In present computers, the processor manipulates virtual addresses that are generated by the compiler, but the real physical address is determined at run time by the OS.
To do that, memory is organized in pages. Typical page size is 4kB (2^12bytes). To translate from virtual addresses to physical addresses, an address is considered as having two fields: address of a byte within a page (12 bits displacement) and page address (the remaining high order bits). Translation consists to replace virtual page address in he processor by physical address, with respect to a table generated at process creation by the OS (page table).
The problem is that these table can be HUGE. With 64bits virtual addresses (as in present processors), this page address have (64-12)bits (for 4kB pages) and a page table will hold 2^52 page addresses. This is an insane size (~10^18B) largely above most computer physical memory size. Fortunately, these tables are mostly empty and only a small part of potential virtual addresses have a physical translation.
To cope with that, page tables are multi level. Virtual addresses are split in fields addressing the successive table levels. For instance, with a 4kB page, and 64bits (8B) addresses, it is possible to store 512(2^9) addresses per page. The first 9 high order bits select an address within a page, that will give the address of a new page holding 512 page address. The next 9 high order bits select a new page, and so on.
If a page address is 52 bits in at most 6 steps, we can get the final physical page address corresponding to a logical page address.
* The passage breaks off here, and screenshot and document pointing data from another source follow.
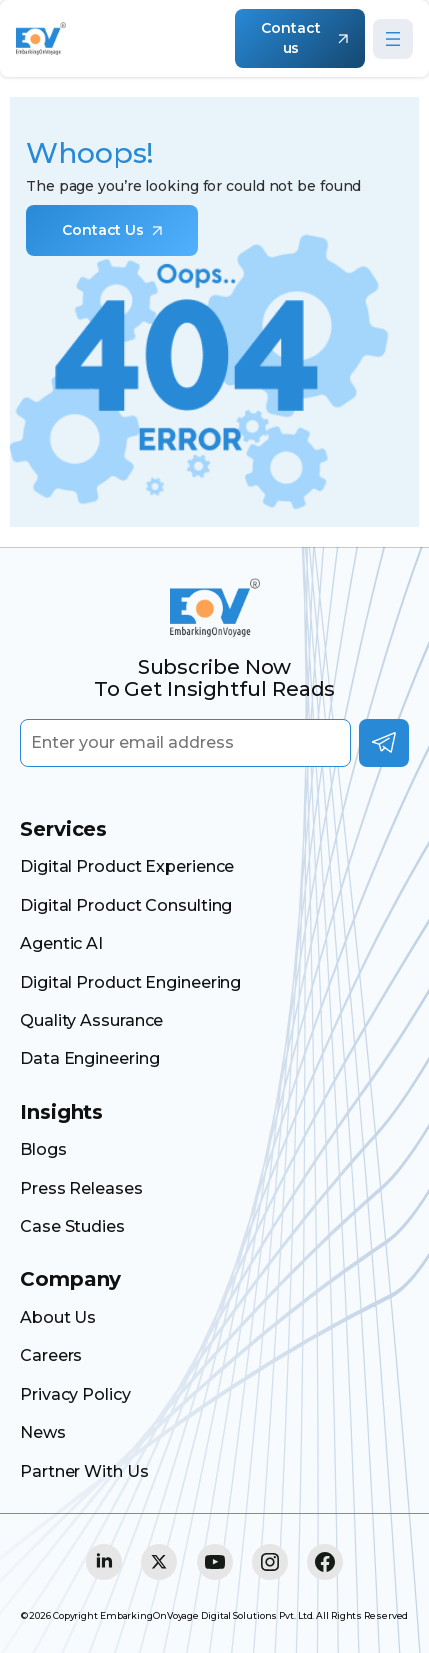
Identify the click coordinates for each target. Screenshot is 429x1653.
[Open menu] (393, 39)
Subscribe (384, 743)
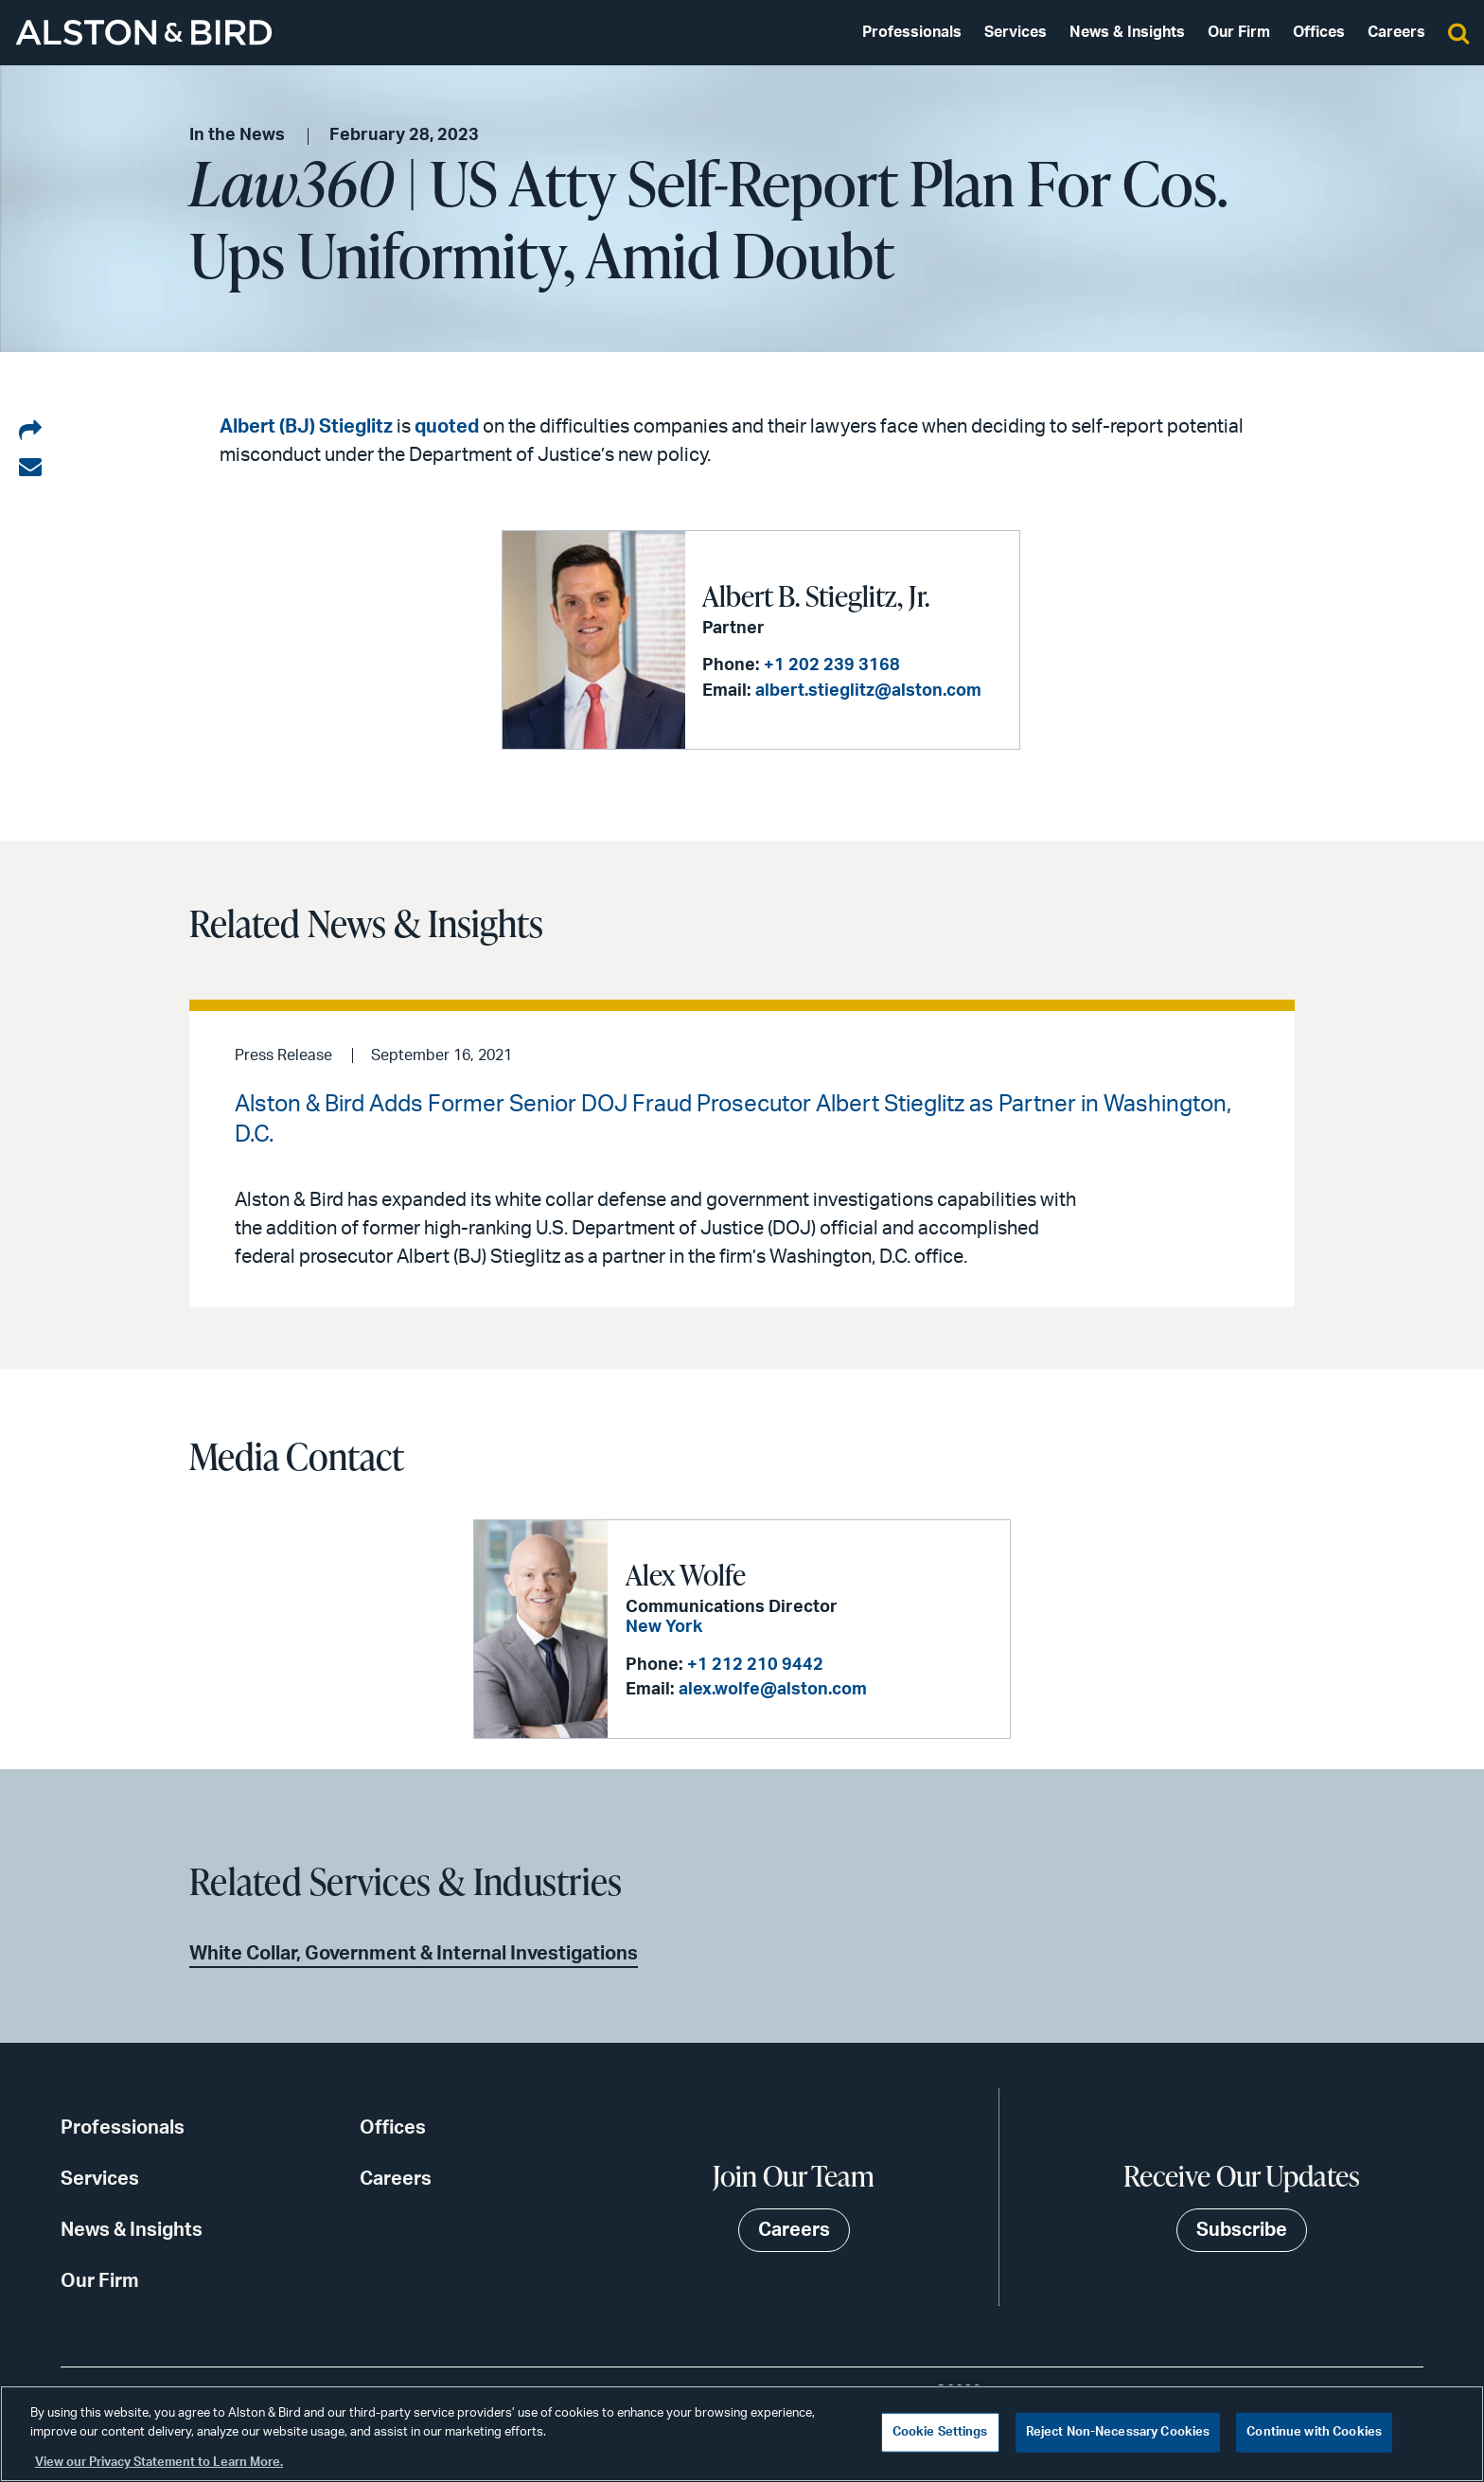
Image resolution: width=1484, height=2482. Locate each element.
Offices (1319, 32)
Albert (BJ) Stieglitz (306, 426)
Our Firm (1239, 32)
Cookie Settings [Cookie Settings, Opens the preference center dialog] (940, 2432)
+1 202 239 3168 (832, 665)
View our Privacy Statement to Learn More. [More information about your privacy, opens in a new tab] (159, 2462)
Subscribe (1241, 2230)
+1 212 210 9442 (755, 1665)
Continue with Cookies (1314, 2432)
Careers (1396, 32)
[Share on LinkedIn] (30, 431)
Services (1015, 32)
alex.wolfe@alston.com (773, 1689)
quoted (447, 426)
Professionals (912, 32)
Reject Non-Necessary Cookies (1118, 2432)
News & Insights (1127, 32)
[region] (742, 2433)
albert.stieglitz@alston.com (868, 691)
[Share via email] (30, 467)
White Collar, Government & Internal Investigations (413, 1953)
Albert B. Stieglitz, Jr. (815, 595)
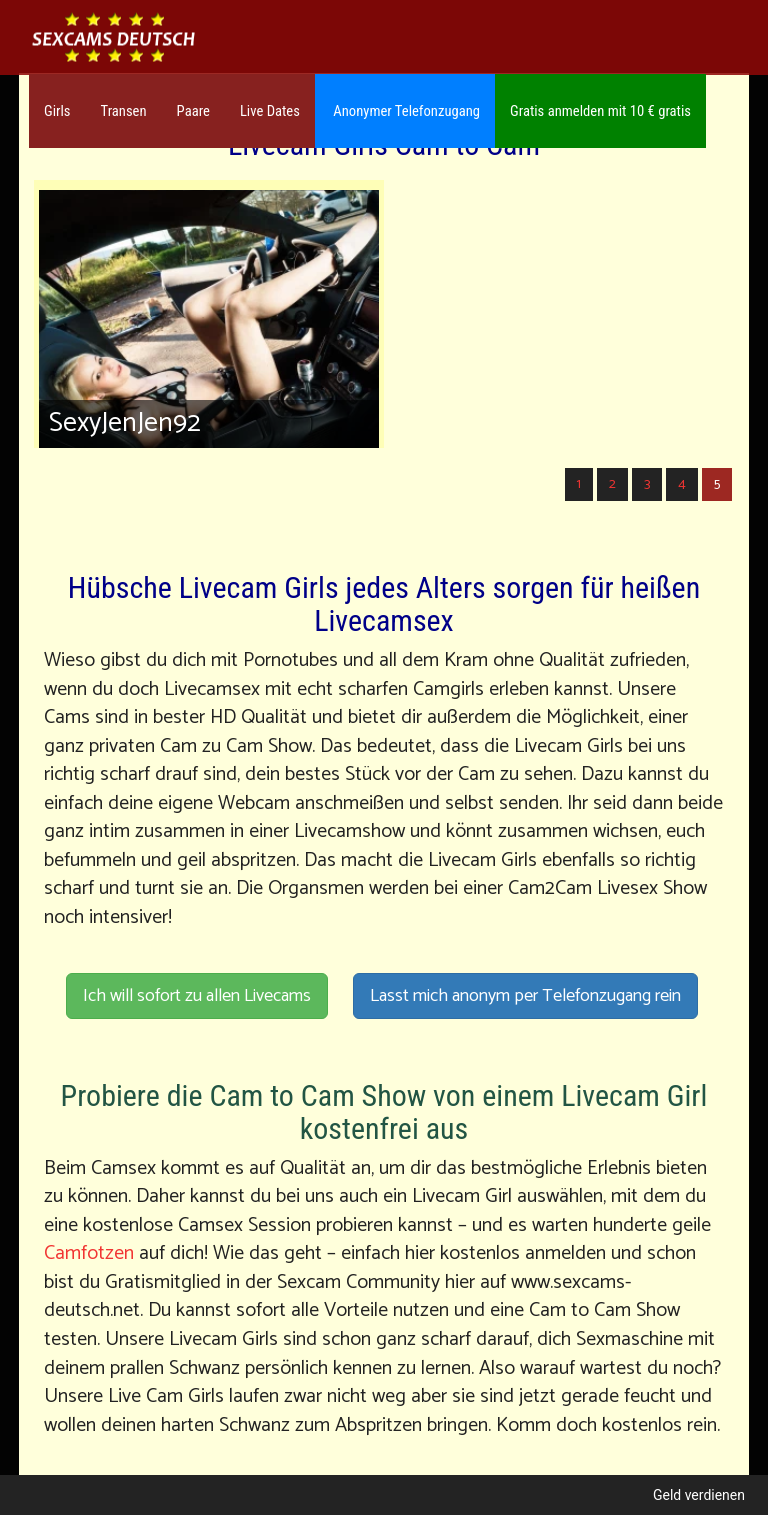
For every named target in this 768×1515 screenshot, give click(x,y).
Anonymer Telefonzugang (405, 111)
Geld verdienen (699, 1495)
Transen (124, 111)
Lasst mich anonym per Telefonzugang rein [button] (525, 996)
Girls (57, 111)
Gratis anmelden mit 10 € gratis (600, 111)
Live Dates (270, 111)
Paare (193, 111)
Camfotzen (89, 1253)
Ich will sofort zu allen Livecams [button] (197, 996)
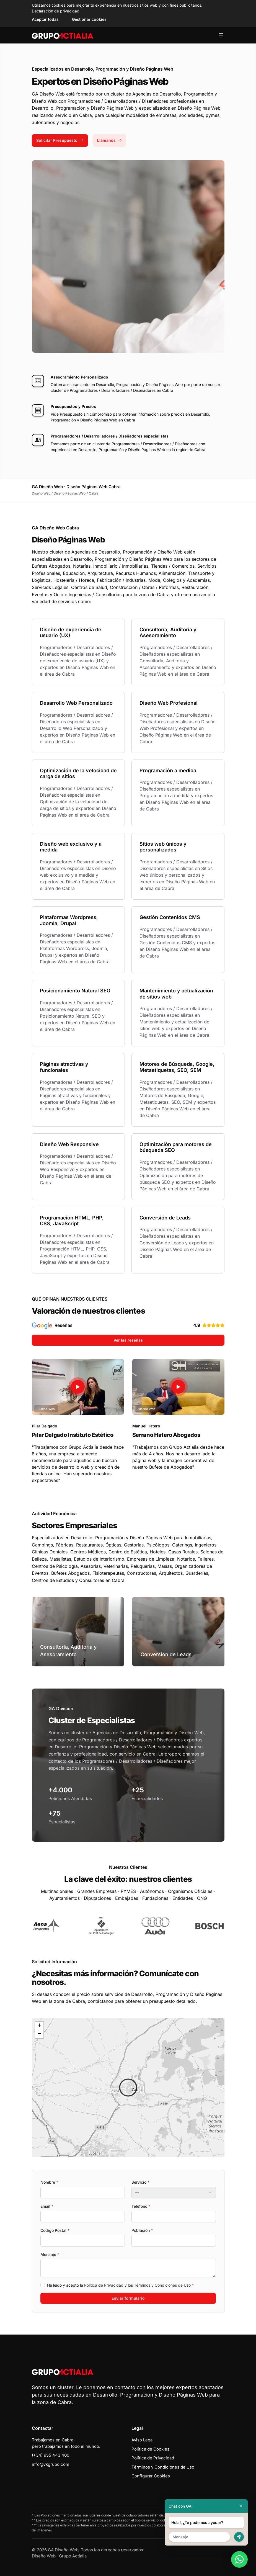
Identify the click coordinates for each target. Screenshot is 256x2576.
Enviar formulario (128, 2298)
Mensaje (49, 2254)
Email (46, 2206)
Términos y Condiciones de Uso (162, 2285)
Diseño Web (44, 2556)
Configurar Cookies (150, 2476)
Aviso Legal (142, 2440)
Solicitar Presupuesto (60, 140)
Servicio (140, 2182)
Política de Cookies (150, 2449)
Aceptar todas (45, 19)
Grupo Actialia (73, 2556)
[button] (128, 2087)
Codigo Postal (54, 2230)
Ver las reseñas (128, 1340)
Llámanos (109, 140)
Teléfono (140, 2206)
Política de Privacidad (103, 2285)
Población (142, 2230)
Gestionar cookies (89, 19)
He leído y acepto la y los (120, 2285)
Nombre (49, 2182)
This "page walk" or "table walk" is a complex process that requires several memory accesses and that must be done for every memory access.
To reduce the translation time, the TLB memorize recent correspondences between virtual and phys page addresses. If the physical translation of a virtual address is in the TLB, it is immediately available.
And if translation is not in the TLB, it is recreated by table walk.
TLB misses (and table walk) are very expensive. If all the page tables are already copied to cache memory, it will require some tens of cycles. But if the TLB miss also implies cache misses, the time will be measured by hundreds of cycles.
There are several good tutorials on these problems. Look for instance at the wikepedia page that give good graphical illustrations of table walk.